§ Task directions: Exclude the pictures, then repeat exactly each line from the one containing "The image size is (530, 658)." to the final line of the records that follow.

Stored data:

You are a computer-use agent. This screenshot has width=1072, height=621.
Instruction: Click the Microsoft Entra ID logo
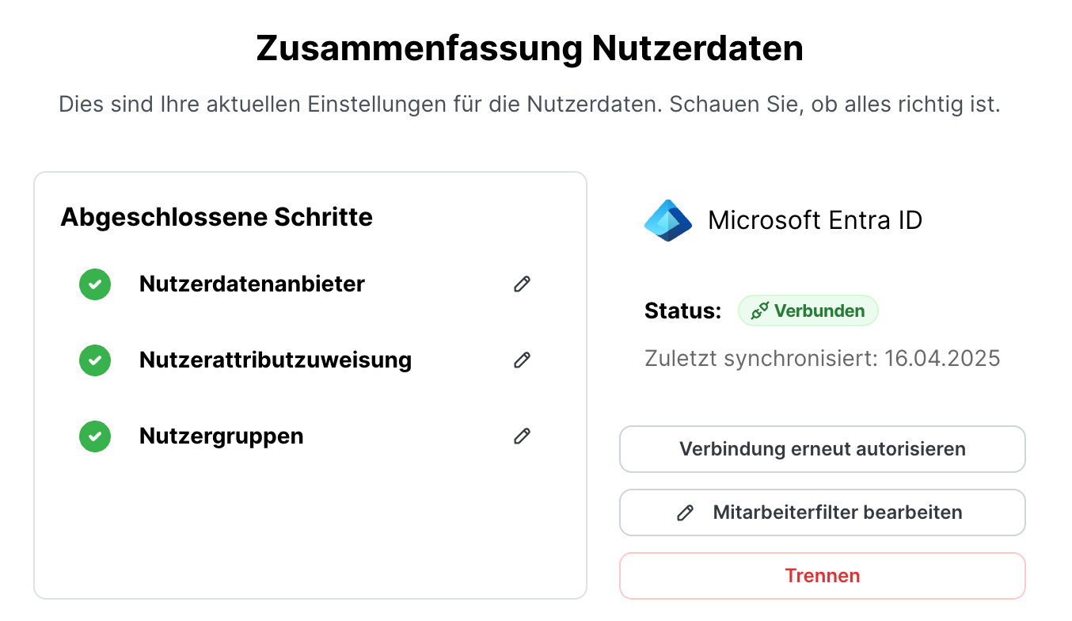(667, 220)

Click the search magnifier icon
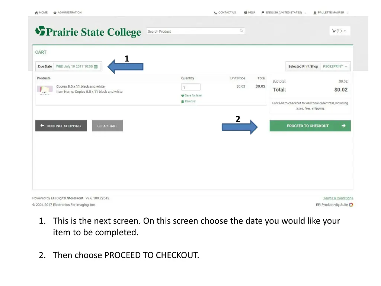coord(241,31)
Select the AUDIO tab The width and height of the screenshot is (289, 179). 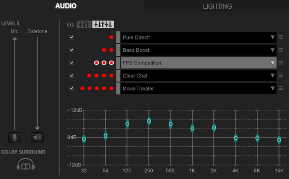tap(66, 6)
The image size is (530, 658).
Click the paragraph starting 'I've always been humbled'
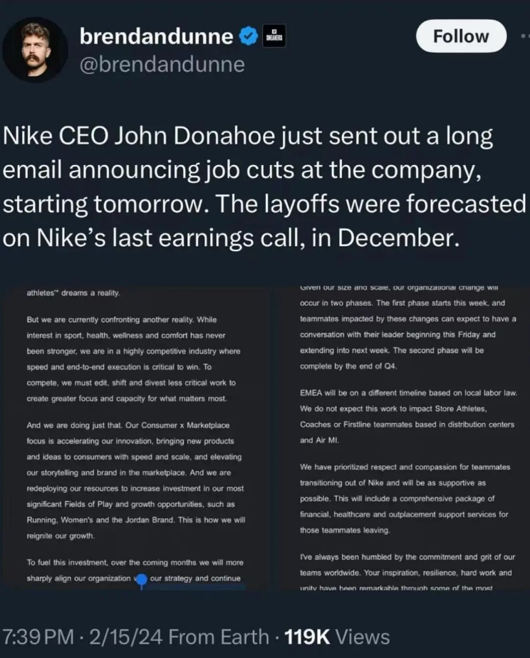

§ Expected output:
The image size is (530, 658).
Click the paragraph starting 'I've always been humbled'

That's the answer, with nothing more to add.